At the Washington Post, Catherine Rampell had a recent column titled (in the hard copy), “Yes, Corporate America: Diversity Pays.” It explains how it can be very useful to have employees who bring different life experiences to the table. That’s certainly true, but the problem is why we should use skin color or what country someone’s ancestors came from as a proxy for having had a particular life experience. That’s usually called stereotyping. Not that anything Ms. Rampell writes might suggest an unflattering stereotype, of course. For example, in her column, one of the “life experience[s]” she talks about is being a prison inmate.

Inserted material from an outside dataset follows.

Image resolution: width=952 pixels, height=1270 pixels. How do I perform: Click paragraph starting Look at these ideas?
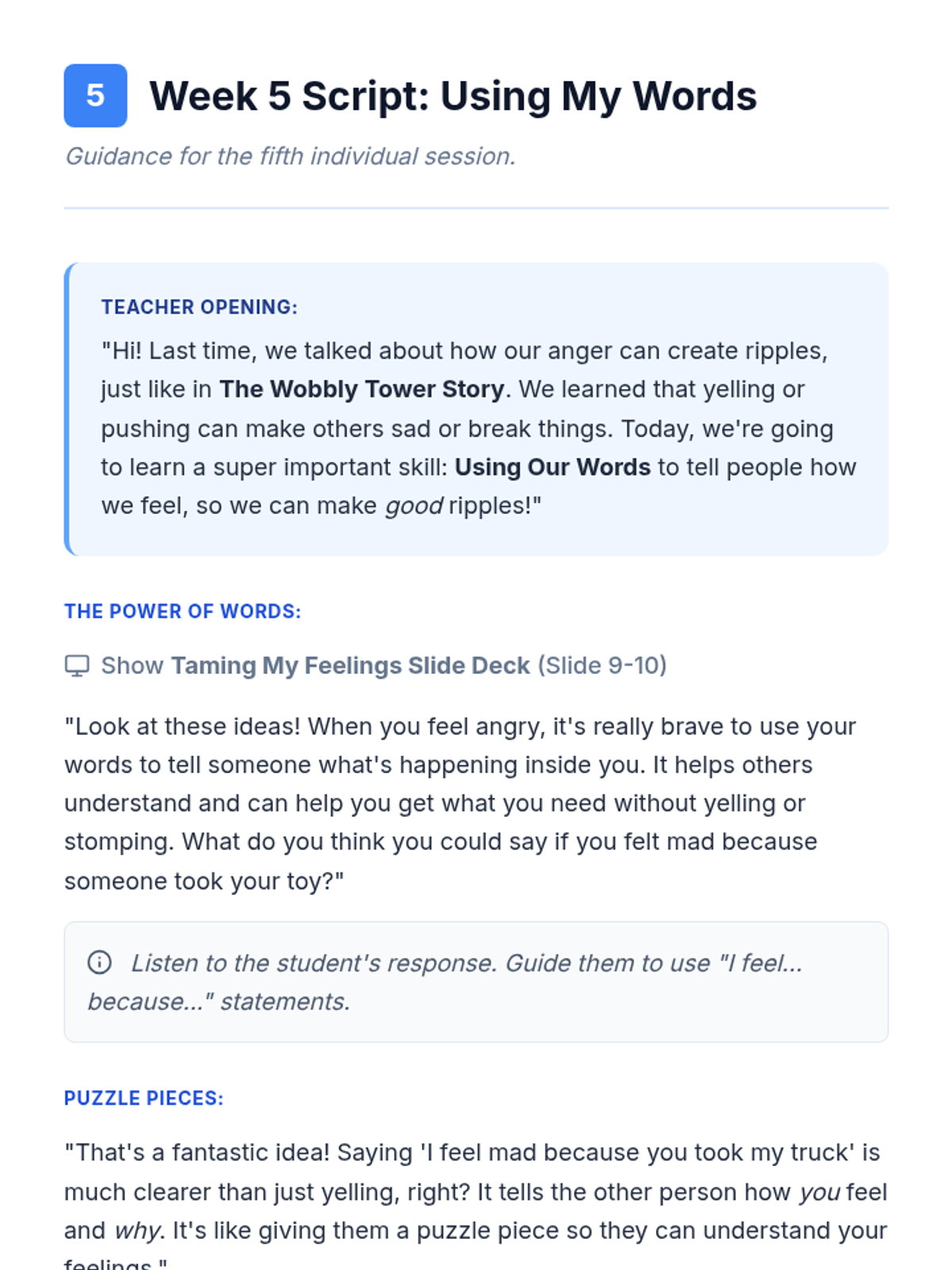click(460, 803)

Oh, wait – oops!
Meanwhile, USA Today had an article about how Pinterest “is setting ambitious goals to hire more women and minorities — and it’s making those goals public to hold itself accountable.” But on closer inspection it turns out the problem is not that it isn’t hiring enough minorities — the company is only half white — but that it’s the wrong kind of minorities: too many of those darn Asians. As for women, the article concedes the company “has more women overall than most tech firms: 42%.”
But, comrades, we must work harder, diversity-wise. And Jesse Jackson has “commended Pinterest.” Says Reverend Jackson, “Pinterest is putting a huge stake in the ground by setting specific, measurable goals, targets and a 2016 timetable to achieve its diversity and inclusion goals.” He adds, “We have said it: ‘If you don’t measure it, you don’t mean it.”
Can you say, “Quotas”?
By the way, no justification — none — is given in the Pinterest article for this (illegal and immoral) focus on race, ethnicity, and sex.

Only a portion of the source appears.